→ Task brief
Tally how many lines of the material below contain the string "This", and give only that number.

+++++

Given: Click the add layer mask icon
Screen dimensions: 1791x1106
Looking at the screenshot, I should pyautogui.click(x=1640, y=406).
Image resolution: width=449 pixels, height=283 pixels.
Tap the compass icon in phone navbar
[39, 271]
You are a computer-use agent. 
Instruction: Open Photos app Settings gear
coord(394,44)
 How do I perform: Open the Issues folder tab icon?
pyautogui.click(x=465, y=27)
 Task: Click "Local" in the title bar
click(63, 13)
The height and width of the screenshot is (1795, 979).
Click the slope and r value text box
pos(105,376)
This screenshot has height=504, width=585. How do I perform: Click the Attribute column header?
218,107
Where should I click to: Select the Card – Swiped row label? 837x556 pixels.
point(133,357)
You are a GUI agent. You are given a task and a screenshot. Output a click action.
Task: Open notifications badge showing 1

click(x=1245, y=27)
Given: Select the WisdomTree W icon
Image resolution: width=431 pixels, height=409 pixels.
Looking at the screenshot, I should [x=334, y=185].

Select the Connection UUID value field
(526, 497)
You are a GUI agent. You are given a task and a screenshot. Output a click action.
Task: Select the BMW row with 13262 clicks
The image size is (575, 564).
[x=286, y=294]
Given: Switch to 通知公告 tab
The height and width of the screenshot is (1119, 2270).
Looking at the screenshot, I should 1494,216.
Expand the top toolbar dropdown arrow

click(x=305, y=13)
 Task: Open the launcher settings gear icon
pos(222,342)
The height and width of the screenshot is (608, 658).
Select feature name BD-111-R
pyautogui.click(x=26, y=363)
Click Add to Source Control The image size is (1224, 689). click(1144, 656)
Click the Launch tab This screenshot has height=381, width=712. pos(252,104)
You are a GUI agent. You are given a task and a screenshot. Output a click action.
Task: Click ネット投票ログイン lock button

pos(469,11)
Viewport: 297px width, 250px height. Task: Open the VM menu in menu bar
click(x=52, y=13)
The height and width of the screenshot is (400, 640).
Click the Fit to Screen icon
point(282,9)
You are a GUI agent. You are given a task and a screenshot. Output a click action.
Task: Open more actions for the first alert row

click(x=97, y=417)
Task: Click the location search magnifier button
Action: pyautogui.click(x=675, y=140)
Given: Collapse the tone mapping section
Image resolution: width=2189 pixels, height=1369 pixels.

+++++

→ The reply
2